Dataset records:

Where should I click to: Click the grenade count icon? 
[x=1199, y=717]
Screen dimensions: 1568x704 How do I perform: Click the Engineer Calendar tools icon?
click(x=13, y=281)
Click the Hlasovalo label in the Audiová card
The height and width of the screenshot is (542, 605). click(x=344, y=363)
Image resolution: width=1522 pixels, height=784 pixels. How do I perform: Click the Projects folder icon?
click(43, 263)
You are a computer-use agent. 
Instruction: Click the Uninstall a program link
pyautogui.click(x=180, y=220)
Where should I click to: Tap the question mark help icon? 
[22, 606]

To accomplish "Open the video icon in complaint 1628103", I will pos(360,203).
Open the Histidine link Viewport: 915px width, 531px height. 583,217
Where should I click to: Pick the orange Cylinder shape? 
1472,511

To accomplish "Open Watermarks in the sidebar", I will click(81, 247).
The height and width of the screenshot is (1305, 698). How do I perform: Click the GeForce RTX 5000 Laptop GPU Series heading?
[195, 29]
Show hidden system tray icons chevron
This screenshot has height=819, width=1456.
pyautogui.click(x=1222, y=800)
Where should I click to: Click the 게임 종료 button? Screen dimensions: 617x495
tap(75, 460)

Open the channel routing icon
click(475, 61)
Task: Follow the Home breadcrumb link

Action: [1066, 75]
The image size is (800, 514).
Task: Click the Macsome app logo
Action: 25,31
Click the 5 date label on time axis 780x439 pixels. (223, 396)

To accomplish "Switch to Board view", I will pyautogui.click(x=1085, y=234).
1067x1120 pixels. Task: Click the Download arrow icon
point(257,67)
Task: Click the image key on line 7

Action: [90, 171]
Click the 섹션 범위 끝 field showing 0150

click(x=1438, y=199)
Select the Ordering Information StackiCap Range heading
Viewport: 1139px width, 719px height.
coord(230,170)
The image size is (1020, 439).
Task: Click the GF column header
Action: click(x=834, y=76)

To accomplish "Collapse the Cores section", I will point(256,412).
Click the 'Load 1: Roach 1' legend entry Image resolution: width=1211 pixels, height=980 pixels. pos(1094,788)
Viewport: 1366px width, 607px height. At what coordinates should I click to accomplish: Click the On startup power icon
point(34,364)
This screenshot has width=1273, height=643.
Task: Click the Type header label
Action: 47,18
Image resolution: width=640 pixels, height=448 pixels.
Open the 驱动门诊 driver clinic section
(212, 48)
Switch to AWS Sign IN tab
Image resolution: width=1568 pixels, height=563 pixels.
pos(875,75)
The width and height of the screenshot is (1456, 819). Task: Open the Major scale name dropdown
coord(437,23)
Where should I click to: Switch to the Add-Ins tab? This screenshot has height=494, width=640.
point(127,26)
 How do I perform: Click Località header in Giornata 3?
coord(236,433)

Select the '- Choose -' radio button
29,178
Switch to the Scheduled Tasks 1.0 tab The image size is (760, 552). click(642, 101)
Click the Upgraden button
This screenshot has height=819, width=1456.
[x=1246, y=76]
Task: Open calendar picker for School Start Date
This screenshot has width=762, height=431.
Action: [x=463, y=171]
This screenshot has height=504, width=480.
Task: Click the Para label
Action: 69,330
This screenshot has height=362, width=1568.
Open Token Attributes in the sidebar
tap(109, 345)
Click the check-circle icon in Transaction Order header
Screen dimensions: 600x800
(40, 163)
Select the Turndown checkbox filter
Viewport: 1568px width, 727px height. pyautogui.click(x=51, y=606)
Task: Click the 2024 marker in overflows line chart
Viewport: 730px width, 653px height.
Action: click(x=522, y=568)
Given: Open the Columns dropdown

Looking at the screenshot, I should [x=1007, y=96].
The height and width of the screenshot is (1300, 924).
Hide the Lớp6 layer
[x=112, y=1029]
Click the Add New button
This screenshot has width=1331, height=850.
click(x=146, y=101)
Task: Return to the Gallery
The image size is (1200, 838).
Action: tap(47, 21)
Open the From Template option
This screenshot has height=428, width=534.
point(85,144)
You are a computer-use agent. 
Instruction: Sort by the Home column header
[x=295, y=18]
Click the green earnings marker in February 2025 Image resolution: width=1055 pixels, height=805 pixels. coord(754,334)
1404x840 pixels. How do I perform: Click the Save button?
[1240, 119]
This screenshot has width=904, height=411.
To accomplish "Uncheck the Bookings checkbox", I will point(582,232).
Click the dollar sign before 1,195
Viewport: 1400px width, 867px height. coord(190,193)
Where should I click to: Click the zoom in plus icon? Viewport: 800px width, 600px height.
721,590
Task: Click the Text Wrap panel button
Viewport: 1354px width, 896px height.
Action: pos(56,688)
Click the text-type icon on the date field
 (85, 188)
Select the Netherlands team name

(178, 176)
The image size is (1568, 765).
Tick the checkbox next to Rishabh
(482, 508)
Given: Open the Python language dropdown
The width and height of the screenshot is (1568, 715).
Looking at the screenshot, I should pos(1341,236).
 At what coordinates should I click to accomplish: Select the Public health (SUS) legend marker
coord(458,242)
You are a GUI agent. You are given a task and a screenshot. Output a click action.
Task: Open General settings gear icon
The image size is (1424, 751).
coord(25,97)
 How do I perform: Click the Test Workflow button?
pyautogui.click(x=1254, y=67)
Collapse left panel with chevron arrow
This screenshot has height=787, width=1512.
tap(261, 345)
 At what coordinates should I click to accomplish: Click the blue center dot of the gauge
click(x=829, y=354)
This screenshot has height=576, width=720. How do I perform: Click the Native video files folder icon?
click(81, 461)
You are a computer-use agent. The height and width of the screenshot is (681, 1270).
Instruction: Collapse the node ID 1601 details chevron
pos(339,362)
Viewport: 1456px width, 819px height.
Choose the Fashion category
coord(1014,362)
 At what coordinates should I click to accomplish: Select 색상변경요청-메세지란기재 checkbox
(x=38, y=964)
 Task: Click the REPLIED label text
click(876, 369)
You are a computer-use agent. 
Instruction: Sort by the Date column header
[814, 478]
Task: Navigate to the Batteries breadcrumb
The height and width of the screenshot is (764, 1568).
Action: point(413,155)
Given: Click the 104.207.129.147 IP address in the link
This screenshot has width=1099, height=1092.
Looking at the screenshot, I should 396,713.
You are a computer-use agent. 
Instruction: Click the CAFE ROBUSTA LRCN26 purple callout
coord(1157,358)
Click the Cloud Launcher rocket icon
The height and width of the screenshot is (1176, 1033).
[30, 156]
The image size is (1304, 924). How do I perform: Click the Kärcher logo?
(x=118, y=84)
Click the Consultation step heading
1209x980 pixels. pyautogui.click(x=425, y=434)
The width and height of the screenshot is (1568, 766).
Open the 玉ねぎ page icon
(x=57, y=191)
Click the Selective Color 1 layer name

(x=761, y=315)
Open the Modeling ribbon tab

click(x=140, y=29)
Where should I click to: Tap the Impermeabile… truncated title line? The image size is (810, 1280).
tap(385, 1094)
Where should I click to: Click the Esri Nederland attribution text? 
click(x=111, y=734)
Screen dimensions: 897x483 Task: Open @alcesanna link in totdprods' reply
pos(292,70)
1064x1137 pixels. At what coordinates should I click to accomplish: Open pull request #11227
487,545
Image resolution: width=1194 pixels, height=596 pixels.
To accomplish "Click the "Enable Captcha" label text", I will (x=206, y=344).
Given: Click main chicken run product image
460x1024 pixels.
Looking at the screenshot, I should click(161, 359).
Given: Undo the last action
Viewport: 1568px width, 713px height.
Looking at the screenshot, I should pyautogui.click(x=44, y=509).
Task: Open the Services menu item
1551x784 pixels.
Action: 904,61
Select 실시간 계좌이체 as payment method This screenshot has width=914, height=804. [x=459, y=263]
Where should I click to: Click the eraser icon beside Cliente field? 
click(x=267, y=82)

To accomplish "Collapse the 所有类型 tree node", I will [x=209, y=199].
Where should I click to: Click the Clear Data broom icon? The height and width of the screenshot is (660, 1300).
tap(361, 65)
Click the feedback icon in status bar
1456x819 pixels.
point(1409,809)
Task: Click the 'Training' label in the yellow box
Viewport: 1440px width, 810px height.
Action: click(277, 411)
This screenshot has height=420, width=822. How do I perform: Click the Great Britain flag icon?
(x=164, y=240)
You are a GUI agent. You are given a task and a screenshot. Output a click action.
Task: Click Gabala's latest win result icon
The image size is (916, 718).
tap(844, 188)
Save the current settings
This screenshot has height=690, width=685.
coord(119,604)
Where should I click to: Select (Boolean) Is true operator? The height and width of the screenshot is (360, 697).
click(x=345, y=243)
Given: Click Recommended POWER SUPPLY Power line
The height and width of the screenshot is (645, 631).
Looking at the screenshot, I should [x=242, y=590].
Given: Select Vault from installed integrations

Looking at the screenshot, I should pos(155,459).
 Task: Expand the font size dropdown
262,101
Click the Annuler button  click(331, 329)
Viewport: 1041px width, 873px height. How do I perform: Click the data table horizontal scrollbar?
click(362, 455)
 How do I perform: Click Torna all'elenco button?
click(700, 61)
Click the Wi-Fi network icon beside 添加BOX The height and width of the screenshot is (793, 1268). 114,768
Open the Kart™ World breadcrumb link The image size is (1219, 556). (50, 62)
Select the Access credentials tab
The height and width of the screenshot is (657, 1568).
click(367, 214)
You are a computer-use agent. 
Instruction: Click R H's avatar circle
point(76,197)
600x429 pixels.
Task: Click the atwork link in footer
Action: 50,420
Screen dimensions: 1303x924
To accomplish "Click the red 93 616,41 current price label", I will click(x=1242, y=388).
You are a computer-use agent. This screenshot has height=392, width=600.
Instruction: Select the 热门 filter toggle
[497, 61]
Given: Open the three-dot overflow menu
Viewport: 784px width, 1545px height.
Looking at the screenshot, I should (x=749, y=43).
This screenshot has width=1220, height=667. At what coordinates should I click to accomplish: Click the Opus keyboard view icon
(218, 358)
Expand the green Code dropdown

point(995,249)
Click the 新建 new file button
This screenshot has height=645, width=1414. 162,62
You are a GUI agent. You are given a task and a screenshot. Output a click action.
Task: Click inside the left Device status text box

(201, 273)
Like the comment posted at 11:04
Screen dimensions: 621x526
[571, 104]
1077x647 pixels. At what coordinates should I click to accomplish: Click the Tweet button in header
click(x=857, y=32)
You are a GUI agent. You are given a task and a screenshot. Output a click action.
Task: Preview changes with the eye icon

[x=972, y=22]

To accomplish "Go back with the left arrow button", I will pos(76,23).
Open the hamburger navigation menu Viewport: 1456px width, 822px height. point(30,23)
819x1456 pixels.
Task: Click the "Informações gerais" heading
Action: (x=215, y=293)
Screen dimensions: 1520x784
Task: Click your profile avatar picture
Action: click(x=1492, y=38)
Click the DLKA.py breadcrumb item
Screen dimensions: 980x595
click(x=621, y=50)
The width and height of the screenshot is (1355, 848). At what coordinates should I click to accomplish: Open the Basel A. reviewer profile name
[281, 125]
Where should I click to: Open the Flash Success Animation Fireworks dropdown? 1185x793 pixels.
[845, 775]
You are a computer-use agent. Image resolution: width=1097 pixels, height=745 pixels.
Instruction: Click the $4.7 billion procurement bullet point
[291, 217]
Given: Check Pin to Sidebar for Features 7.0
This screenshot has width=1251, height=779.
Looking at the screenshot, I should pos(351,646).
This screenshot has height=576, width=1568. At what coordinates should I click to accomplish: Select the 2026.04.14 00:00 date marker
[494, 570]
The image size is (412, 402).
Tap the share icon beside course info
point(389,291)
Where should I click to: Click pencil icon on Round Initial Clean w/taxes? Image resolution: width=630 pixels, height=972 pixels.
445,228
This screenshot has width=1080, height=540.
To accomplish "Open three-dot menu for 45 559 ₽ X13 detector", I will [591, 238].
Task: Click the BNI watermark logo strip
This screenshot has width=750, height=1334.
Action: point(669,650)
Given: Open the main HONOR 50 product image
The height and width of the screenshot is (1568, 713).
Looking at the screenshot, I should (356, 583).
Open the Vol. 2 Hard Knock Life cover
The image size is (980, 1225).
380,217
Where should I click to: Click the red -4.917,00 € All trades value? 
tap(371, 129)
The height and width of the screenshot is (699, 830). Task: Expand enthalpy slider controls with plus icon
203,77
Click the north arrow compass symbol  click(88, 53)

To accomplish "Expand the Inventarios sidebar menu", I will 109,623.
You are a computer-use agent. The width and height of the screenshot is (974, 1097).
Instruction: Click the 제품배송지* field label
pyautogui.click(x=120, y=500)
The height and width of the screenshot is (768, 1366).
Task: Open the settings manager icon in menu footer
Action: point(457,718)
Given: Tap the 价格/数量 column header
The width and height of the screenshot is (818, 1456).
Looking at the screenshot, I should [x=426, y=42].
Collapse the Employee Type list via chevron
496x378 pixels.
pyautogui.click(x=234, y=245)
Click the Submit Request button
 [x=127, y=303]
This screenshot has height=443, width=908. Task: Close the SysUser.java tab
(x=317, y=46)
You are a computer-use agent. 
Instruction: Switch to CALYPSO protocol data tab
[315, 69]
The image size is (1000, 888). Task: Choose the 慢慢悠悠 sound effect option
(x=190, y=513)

Exercise details: Render the items as a Markdown table with the columns Row and Line, starting at the first line of the items and ending at the line that contains "click(43, 263)". Give each nonblank line its own row, numbered in order.

Solution for this task:
| Row | Line |
|---|---|
| 1 | Where should I click to: Click the grenade count icon?  |
| 2 | [x=1199, y=717] |
| 3 | Screen dimensions: 1568x704 How do I perform: Click the Engineer Calendar tools icon? |
| 4 | click(x=13, y=281) |
| 5 | Click the Hlasovalo label in the Audiová card |
| 6 | The height and width of the screenshot is (542, 605). click(x=344, y=363) |
| 7 | Image resolution: width=1522 pixels, height=784 pixels. How do I perform: Click the Projects folder icon? |
| 8 | click(43, 263) |